Selon Maïwenn, qui dit soutenir le mouvement #MeToo, “il faut veiller à éviter une dérive vers une forme de puritanisme qui mènerait à la censure intellectuelle et culturelle. […] Mediapart ne défend pas les femmes : ils ont une ligne à laquelle on adhère ou pas, qui est de mettre à terre les puissants. Il ne faut pas que le féminisme ou le combat pour l’égalité des sexes se réduisent à des instruments au service d’une ligne éditoriale.” Et de conclure : “La vie me l’a appris : les prêcheurs sont souvent des tartuffes.”
Par ces attaques, Mediapart voit un débat plus inquiétant, celui d’une “offensive médiatique et politique contre #MeToo de la part de la réalisatrice” et déplore la “remise en cause d’un journal qui n’a jamais renoncé à enquêter sur #MeToo, dans tous les lieux de pouvoir, dans tous les milieux, y compris dans le cinéma.”
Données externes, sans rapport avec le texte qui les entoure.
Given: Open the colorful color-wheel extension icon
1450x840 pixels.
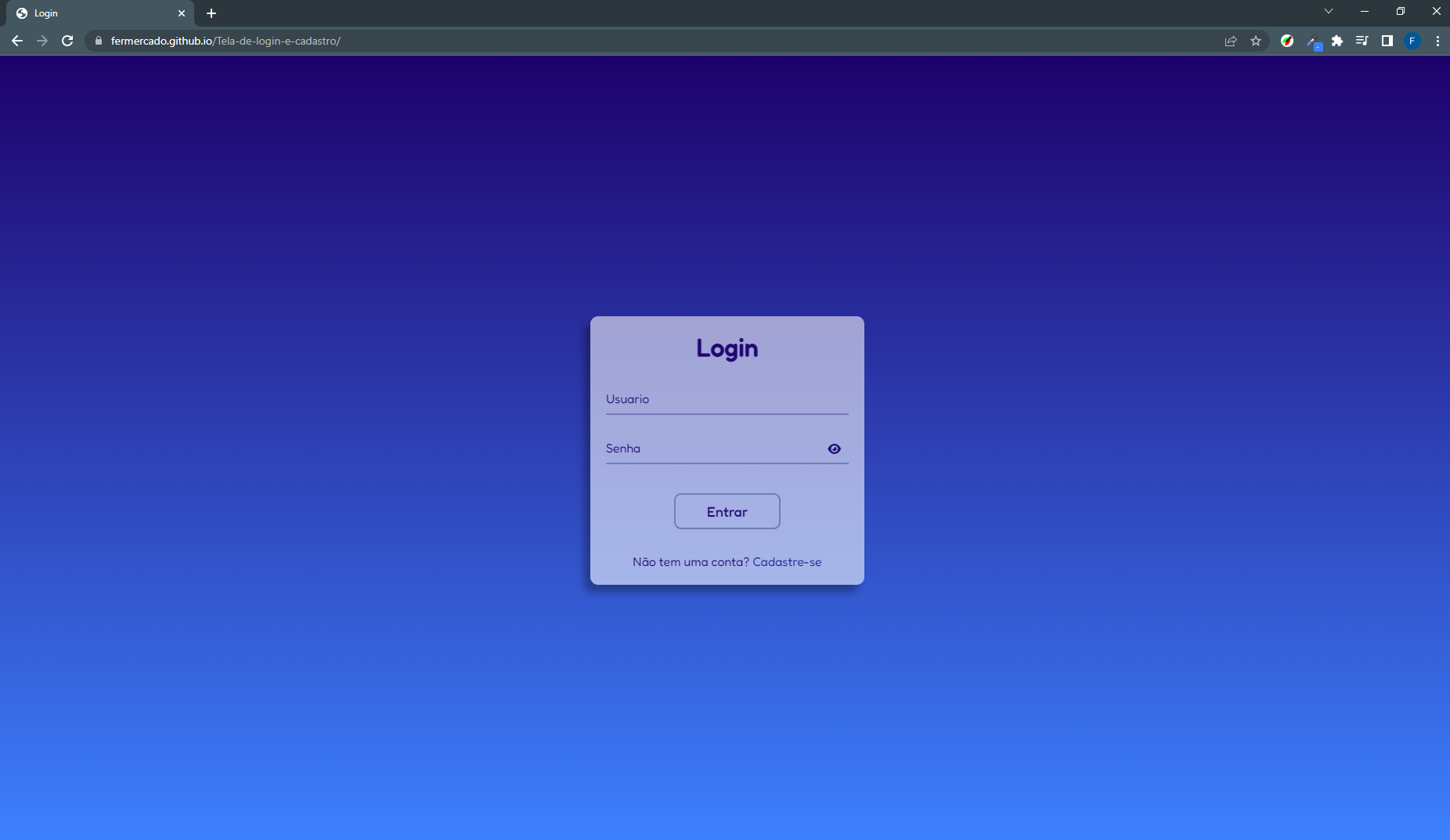Looking at the screenshot, I should pyautogui.click(x=1287, y=41).
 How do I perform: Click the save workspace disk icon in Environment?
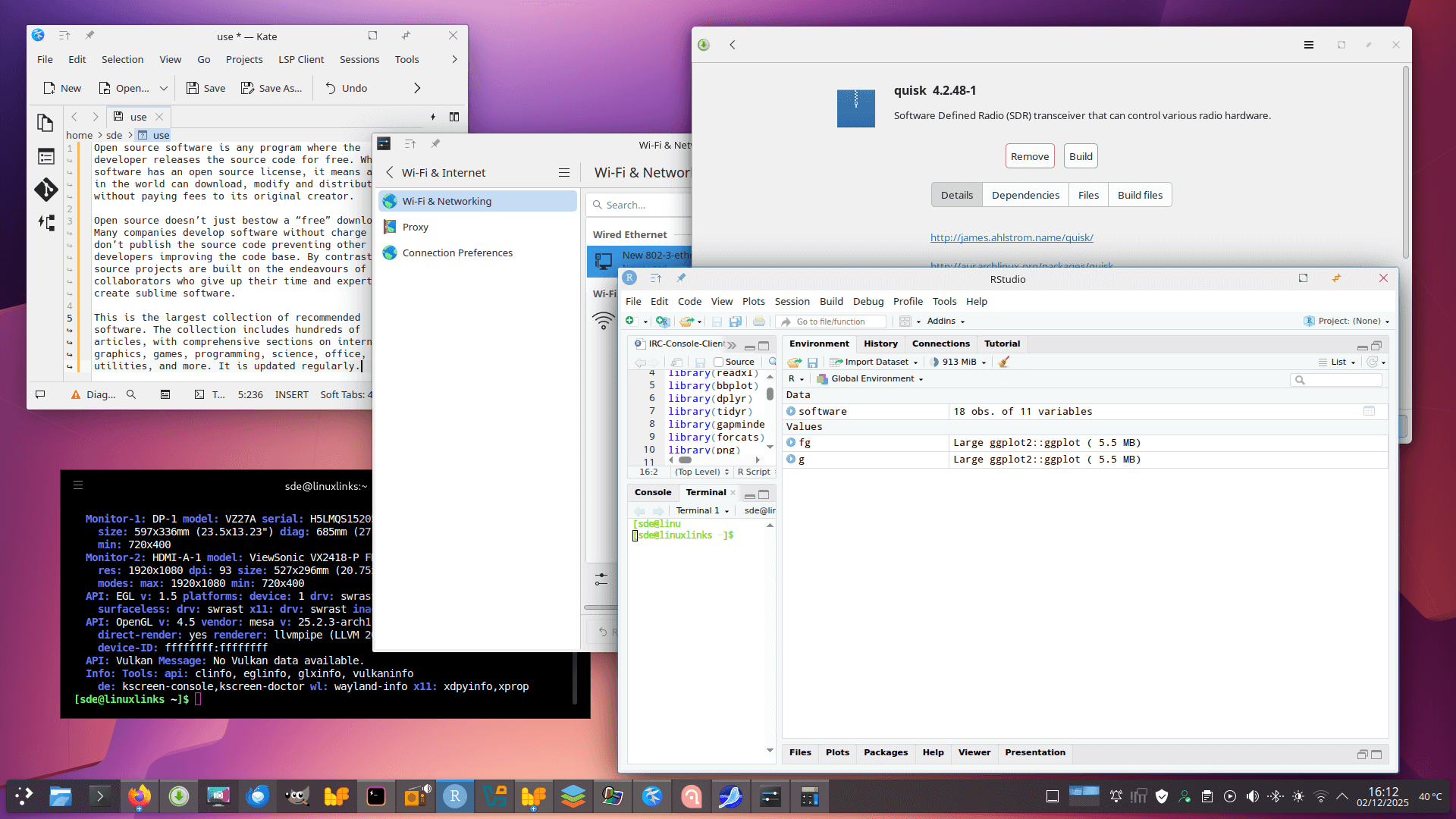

Pour rappel, Edwy Plenel a déposé en mars une plainte contre la comédienne et réalisatrice pour cette agression. “Une femme, précédemment assise, seule, à une autre table [d’un restaurant parisien] a surgi et dans un laps de temps très court a saisi [Edwy Plenel] par les cheveux avec violence, lui renversant la tête en arrière et esquissant un crachat sur son visage”, a pu lire l’AFP qui a consulté la plainte. Maïwenn avait été identifiée ensuite par le personnel du restaurant.
“Une enquête est ouverte. Edwy Plenel a été entendu il y a deux semaines. Les autres témoins sont en train d’être entendus”, avait indiqué mi-mai à l’AFP l’avocat du journaliste, Maître Pierre-Emmanuel Blard.